On Tuesday, the Star Tribune put these fees into some context:
It’s difficult to compare tab fees across states. Some have flat fees, but many, like Minnesota, have a combination of different charges, some of which use sliding scales based on vehicle weight, age or other factors.
But one recent comparison of nine western states by the National Conference of State Legislatures found they range from $50 to over $500, putting Minnesota well into the higher range.
A calculator maintained by the Wisconsin Department of Transportation that compares driving-related taxes and fees for dozens of different vehicles in that state to Minnesota, Iowa, Illinois and Michigan, found Wisconsin typically had the lowest and Minnesota often the highest.

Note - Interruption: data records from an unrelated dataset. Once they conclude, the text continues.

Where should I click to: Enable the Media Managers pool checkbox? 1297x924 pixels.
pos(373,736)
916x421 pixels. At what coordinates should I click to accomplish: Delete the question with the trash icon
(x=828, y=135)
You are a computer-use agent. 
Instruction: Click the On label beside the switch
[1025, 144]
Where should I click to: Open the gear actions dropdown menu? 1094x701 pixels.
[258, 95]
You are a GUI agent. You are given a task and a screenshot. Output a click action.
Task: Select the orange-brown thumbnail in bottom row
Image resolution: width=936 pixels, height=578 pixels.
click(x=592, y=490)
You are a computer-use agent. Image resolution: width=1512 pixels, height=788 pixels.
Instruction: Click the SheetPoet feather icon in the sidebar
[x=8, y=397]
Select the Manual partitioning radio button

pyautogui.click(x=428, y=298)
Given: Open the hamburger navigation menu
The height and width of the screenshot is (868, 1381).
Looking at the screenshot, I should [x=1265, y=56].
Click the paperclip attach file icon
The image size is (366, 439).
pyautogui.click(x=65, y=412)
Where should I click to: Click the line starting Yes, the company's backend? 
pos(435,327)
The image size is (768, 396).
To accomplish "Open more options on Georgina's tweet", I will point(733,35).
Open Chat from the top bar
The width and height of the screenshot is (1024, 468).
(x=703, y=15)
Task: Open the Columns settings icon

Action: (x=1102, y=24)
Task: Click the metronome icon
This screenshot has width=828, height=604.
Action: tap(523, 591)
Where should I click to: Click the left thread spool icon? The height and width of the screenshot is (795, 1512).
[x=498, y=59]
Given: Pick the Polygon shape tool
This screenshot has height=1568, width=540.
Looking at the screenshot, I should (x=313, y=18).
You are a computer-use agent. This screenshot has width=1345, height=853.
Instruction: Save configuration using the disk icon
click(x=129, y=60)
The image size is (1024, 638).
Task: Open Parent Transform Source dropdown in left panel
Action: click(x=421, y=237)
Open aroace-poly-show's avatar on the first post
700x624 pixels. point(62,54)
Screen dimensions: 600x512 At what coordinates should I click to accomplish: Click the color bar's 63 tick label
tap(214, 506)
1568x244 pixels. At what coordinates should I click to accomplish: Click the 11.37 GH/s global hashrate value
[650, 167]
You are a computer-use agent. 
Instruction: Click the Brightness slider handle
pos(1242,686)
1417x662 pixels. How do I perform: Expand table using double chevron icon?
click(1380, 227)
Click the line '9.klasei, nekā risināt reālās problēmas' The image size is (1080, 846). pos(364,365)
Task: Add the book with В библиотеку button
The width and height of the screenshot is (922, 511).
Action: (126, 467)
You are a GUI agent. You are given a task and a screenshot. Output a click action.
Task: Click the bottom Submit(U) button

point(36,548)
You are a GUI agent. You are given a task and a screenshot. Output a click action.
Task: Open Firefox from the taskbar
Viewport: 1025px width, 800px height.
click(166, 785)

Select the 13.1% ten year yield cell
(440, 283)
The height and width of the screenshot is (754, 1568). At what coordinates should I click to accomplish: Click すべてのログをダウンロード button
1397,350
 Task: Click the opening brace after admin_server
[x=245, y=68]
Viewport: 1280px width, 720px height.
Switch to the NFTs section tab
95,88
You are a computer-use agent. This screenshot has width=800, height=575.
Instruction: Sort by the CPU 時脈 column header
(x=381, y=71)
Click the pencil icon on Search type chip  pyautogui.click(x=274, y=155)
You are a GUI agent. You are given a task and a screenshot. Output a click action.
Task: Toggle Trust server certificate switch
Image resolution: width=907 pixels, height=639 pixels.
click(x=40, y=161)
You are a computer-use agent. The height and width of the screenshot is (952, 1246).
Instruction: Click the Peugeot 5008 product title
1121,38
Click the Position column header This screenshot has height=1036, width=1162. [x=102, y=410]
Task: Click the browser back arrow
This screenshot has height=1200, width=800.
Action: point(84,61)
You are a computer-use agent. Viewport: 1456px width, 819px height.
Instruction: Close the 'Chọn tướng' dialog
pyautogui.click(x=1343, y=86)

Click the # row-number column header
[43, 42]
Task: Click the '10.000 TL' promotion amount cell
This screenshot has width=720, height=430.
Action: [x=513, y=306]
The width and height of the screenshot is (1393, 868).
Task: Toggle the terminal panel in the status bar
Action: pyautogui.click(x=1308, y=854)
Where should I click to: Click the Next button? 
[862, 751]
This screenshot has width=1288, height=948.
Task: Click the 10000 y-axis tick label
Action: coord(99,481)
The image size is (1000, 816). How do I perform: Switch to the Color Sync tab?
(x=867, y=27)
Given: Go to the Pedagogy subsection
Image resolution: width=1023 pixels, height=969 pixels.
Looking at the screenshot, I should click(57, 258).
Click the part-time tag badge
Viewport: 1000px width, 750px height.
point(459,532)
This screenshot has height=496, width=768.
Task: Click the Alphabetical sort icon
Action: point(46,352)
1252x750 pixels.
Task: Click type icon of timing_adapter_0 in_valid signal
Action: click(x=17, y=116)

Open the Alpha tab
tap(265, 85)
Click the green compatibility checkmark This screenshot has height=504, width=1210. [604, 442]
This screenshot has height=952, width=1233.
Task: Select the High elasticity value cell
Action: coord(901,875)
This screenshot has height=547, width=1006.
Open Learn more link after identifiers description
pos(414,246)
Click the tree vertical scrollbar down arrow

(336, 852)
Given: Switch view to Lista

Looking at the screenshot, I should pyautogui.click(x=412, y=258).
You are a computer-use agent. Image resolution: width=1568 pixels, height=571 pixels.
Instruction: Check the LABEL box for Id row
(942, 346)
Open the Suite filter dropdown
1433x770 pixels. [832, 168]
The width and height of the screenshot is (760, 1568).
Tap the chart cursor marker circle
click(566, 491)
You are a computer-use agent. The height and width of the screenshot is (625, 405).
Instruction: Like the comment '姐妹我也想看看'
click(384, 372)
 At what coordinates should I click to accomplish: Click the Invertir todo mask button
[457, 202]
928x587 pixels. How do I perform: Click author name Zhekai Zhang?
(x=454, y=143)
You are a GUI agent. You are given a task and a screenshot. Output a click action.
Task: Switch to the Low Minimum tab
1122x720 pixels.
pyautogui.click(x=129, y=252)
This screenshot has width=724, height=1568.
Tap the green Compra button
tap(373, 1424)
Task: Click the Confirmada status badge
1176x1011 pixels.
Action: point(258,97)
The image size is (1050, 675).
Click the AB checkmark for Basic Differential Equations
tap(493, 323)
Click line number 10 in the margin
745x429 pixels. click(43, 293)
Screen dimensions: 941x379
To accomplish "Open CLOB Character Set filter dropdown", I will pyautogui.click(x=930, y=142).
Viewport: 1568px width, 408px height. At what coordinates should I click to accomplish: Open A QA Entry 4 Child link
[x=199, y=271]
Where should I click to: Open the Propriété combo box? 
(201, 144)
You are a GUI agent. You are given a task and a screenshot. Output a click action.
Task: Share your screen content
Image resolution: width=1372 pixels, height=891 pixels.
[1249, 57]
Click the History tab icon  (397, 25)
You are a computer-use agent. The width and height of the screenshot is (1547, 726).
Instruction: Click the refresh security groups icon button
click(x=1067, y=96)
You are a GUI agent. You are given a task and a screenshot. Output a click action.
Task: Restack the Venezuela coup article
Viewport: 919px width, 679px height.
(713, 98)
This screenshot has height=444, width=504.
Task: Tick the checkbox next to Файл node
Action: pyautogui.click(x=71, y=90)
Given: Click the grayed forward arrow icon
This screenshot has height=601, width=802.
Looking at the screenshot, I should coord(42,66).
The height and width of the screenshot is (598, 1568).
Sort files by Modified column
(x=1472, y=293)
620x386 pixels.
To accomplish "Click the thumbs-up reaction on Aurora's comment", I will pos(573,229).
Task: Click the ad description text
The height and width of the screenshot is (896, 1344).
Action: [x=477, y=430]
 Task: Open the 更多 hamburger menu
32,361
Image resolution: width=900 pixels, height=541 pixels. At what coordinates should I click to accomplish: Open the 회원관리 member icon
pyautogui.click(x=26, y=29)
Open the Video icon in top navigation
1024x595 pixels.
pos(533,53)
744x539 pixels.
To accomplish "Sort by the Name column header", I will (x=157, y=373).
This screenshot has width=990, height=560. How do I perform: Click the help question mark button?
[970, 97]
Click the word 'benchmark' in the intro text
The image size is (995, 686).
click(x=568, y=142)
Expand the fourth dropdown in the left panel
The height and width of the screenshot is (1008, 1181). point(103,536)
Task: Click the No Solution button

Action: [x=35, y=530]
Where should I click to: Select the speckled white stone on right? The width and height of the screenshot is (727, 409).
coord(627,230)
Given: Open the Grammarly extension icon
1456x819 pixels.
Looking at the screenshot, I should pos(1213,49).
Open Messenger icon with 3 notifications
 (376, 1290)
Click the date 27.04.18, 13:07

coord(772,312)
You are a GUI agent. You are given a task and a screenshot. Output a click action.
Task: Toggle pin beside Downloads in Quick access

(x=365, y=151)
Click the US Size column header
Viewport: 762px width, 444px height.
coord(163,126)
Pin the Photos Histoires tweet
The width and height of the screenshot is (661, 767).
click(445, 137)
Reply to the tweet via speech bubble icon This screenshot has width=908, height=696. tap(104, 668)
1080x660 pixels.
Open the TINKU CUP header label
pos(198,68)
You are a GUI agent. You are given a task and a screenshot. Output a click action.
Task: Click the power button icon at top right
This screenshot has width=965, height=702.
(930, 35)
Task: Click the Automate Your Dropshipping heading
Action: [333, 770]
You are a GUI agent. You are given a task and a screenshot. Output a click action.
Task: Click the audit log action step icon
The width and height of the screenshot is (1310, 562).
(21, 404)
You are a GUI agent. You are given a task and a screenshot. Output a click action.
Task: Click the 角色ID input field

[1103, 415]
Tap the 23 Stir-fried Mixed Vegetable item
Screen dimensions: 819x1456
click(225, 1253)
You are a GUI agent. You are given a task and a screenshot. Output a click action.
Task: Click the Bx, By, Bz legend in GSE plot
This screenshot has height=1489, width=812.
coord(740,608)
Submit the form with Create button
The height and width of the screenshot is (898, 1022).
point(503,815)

The 2023 “trifecta” session also hiked the gas tax, from 28.5 cents per gallon to 32.6 cents per gallon now. According to the Tax Foundation, Minnesota’s gas tax went from 26th highest in the country in 2021 to 22nd highest now.
With these hikes in fees and taxes on driving, the DFL made Minnesota less affordable than its neighbors.
A solution..?
To help hard squeezed Minnesotans with affordability, Rep. Patti Anderson (R) offered HF 3562, a bill that would change the state’s tax calculation formula for vehicle purchases and registration.
“By increasing tab fees 22% and changing the depreciation schedule, we have made things incredibly unaffordable for people in Minnesota,” Rep. Anderson told the House Transportation Finance and Policy Committee yesterday. “This bill brings the depreciation schedule back to what it was. … If we are serious about making Minnesota affordable, this is something that we should be serious about doing.”
In addition to lowering the base rate from 1.575% to 1.285% of the manufacturer’s suggested retail price — or from 1.54% to 1.25% for vehicles registered in the state before Nov. 16, 2020 — the bill would also create a devaluation schedule that sets out declining portions of the base rate as the vehicle ages, effective for registration periods starting Jan. 1, 2027.
Sadly, as the Minnesota House reports, the bill “couldn’t get started in the House Transportation Finance and Policy Committee, failing on a tie vote;” every single Republican on the committee voted for the bill and every single DFLer voted against it, and, as the House and Committee are evenly balanced, that was enough to block its passage. “If you vote yes for this [bill], you’re cutting teacher’s pay, you’re cutting home health care pay,” Rep. Brad Tabke (DFL), co-chair of the committee, railed.
Minnesotans need real solutions to the affordability issues they face, not non-solutions like an expanded child care tax credits and new limits on grocery store price gouging, and corporate ownership of single-family homes. This bill would have been a step in that direction, and we hope it gets another chance.